> [Task item] Your answer must be an exact copy of every record.

* * * * *

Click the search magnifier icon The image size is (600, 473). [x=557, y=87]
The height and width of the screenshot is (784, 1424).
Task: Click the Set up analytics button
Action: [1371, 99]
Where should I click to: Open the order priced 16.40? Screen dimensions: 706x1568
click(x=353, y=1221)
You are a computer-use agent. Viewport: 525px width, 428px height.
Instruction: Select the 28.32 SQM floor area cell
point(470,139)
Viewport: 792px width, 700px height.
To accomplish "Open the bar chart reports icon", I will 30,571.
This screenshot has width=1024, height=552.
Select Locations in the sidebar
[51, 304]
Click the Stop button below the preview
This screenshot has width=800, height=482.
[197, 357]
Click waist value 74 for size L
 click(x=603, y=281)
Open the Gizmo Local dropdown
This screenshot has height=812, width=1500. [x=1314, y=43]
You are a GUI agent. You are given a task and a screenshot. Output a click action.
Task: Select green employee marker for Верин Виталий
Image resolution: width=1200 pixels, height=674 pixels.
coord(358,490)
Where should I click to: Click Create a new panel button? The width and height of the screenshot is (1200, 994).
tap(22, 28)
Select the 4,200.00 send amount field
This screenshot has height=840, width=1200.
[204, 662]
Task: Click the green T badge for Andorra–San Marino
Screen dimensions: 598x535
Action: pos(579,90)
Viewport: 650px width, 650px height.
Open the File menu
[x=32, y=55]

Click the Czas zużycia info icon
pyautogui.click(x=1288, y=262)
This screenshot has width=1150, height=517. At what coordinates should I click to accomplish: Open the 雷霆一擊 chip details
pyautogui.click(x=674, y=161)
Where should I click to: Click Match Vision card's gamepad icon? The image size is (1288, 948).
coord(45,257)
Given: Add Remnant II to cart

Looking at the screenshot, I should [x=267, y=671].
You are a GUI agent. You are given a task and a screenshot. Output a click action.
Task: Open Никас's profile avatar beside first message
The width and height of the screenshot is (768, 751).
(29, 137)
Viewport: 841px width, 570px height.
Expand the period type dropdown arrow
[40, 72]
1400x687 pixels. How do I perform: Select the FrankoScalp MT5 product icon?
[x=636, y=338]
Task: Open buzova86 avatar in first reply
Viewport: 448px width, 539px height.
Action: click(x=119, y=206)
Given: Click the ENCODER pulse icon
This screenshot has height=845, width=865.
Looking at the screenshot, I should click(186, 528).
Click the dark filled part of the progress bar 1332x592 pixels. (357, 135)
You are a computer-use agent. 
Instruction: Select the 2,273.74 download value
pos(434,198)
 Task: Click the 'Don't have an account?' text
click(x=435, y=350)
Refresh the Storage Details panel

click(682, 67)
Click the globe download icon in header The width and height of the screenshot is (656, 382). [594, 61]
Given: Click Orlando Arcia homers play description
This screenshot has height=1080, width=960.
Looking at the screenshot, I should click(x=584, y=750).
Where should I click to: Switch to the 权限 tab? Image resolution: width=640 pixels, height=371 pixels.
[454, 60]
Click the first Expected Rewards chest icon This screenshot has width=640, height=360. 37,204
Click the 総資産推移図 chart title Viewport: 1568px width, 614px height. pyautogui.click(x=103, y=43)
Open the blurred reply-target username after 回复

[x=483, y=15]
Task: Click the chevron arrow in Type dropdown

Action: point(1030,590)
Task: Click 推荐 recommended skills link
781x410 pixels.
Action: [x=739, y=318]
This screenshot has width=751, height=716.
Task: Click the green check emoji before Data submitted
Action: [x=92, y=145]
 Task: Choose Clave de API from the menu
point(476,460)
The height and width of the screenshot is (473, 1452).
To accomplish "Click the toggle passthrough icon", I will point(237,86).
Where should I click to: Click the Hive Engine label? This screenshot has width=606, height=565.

* * * * *

> [Answer]
Click the search magnifier icon The image size is (600, 473). [x=557, y=87]
The height and width of the screenshot is (784, 1424).
Task: Click the Set up analytics button
Action: [1371, 99]
Where should I click to: Open the order priced 16.40? Screen dimensions: 706x1568
click(x=353, y=1221)
You are a computer-use agent. Viewport: 525px width, 428px height.
Instruction: Select the 28.32 SQM floor area cell
point(470,139)
Viewport: 792px width, 700px height.
To accomplish "Open the bar chart reports icon", I will 30,571.
This screenshot has width=1024, height=552.
Select Locations in the sidebar
[51, 304]
Click the Stop button below the preview
This screenshot has width=800, height=482.
[197, 357]
Click waist value 74 for size L
 click(x=603, y=281)
Open the Gizmo Local dropdown
This screenshot has height=812, width=1500. [x=1314, y=43]
You are a GUI agent. You are given a task and a screenshot. Output a click action.
Task: Select green employee marker for Верин Виталий
Image resolution: width=1200 pixels, height=674 pixels.
coord(358,490)
Where should I click to: Click Create a new panel button? The width and height of the screenshot is (1200, 994).
tap(22, 28)
Select the 4,200.00 send amount field
This screenshot has height=840, width=1200.
[204, 662]
Task: Click the green T badge for Andorra–San Marino
Screen dimensions: 598x535
Action: pos(579,90)
Viewport: 650px width, 650px height.
Open the File menu
[x=32, y=55]

Click the Czas zużycia info icon
pyautogui.click(x=1288, y=262)
This screenshot has width=1150, height=517. At what coordinates should I click to accomplish: Open the 雷霆一擊 chip details
pyautogui.click(x=674, y=161)
Where should I click to: Click Match Vision card's gamepad icon? The image size is (1288, 948).
coord(45,257)
Given: Add Remnant II to cart

Looking at the screenshot, I should [x=267, y=671].
You are a GUI agent. You are given a task and a screenshot. Output a click action.
Task: Open Никас's profile avatar beside first message
The width and height of the screenshot is (768, 751).
(29, 137)
Viewport: 841px width, 570px height.
Expand the period type dropdown arrow
[40, 72]
1400x687 pixels. How do I perform: Select the FrankoScalp MT5 product icon?
[x=636, y=338]
Task: Open buzova86 avatar in first reply
Viewport: 448px width, 539px height.
Action: click(x=119, y=206)
Given: Click the ENCODER pulse icon
This screenshot has height=845, width=865.
Looking at the screenshot, I should click(186, 528).
Click the dark filled part of the progress bar 1332x592 pixels. (357, 135)
You are a computer-use agent. 
Instruction: Select the 2,273.74 download value
pos(434,198)
 Task: Click the 'Don't have an account?' text
click(x=435, y=350)
Refresh the Storage Details panel

click(682, 67)
Click the globe download icon in header The width and height of the screenshot is (656, 382). [594, 61]
Given: Click Orlando Arcia homers play description
This screenshot has height=1080, width=960.
Looking at the screenshot, I should click(x=584, y=750).
Where should I click to: Switch to the 权限 tab? Image resolution: width=640 pixels, height=371 pixels.
[454, 60]
Click the first Expected Rewards chest icon This screenshot has width=640, height=360. 37,204
Click the 総資産推移図 chart title Viewport: 1568px width, 614px height. pyautogui.click(x=103, y=43)
Open the blurred reply-target username after 回复

[x=483, y=15]
Task: Click the chevron arrow in Type dropdown

Action: point(1030,590)
Task: Click 推荐 recommended skills link
781x410 pixels.
Action: [x=739, y=318]
This screenshot has width=751, height=716.
Task: Click the green check emoji before Data submitted
Action: [x=92, y=145]
 Task: Choose Clave de API from the menu
point(476,460)
The height and width of the screenshot is (473, 1452).
To accomplish "Click the toggle passthrough icon", I will point(237,86).
Where should I click to: Click the Hive Engine label? This screenshot has width=606, height=565.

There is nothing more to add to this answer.